▸ **Task material**
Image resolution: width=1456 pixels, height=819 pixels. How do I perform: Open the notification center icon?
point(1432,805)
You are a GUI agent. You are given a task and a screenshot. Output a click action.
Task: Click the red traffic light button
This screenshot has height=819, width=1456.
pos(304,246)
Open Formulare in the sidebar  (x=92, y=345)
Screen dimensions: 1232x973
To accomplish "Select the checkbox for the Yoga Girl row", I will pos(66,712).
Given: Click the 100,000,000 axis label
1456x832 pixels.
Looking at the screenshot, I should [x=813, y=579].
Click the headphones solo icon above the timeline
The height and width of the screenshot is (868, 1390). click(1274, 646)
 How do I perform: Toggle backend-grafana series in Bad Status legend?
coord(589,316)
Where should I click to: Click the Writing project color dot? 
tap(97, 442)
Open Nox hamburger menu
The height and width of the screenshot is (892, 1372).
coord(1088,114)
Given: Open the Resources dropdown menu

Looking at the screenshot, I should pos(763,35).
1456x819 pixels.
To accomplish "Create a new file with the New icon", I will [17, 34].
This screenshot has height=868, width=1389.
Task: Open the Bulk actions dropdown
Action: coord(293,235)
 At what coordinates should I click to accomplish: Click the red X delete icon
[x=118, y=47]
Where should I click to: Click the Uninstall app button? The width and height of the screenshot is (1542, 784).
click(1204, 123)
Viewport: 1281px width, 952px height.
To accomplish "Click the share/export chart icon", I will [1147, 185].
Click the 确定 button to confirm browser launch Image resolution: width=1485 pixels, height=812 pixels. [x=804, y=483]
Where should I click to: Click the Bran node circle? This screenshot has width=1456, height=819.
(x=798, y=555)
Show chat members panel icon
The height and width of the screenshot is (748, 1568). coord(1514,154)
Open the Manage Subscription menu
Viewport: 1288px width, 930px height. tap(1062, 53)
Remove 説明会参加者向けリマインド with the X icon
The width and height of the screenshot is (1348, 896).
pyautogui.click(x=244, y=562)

▸ **Task goal**
Your answer must be every record above, retyped exactly.

▸ **Solution to the problem**
Image resolution: width=1456 pixels, height=819 pixels. How do I perform: Open the notification center icon?
point(1432,805)
You are a GUI agent. You are given a task and a screenshot. Output a click action.
Task: Click the red traffic light button
This screenshot has height=819, width=1456.
pos(304,246)
Open Formulare in the sidebar  (x=92, y=345)
Screen dimensions: 1232x973
To accomplish "Select the checkbox for the Yoga Girl row", I will pos(66,712).
Given: Click the 100,000,000 axis label
1456x832 pixels.
Looking at the screenshot, I should [x=813, y=579].
Click the headphones solo icon above the timeline
The height and width of the screenshot is (868, 1390). click(1274, 646)
 How do I perform: Toggle backend-grafana series in Bad Status legend?
coord(589,316)
Where should I click to: Click the Writing project color dot? 
tap(97, 442)
Open Nox hamburger menu
The height and width of the screenshot is (892, 1372).
coord(1088,114)
Given: Open the Resources dropdown menu

Looking at the screenshot, I should pos(763,35).
1456x819 pixels.
To accomplish "Create a new file with the New icon", I will [17, 34].
This screenshot has height=868, width=1389.
Task: Open the Bulk actions dropdown
Action: coord(293,235)
 At what coordinates should I click to accomplish: Click the red X delete icon
[x=118, y=47]
Where should I click to: Click the Uninstall app button? The width and height of the screenshot is (1542, 784).
click(1204, 123)
Viewport: 1281px width, 952px height.
To accomplish "Click the share/export chart icon", I will [1147, 185].
Click the 确定 button to confirm browser launch Image resolution: width=1485 pixels, height=812 pixels. [x=804, y=483]
Where should I click to: Click the Bran node circle? This screenshot has width=1456, height=819.
(x=798, y=555)
Show chat members panel icon
The height and width of the screenshot is (748, 1568). coord(1514,154)
Open the Manage Subscription menu
Viewport: 1288px width, 930px height. tap(1062, 53)
Remove 説明会参加者向けリマインド with the X icon
The width and height of the screenshot is (1348, 896).
pyautogui.click(x=244, y=562)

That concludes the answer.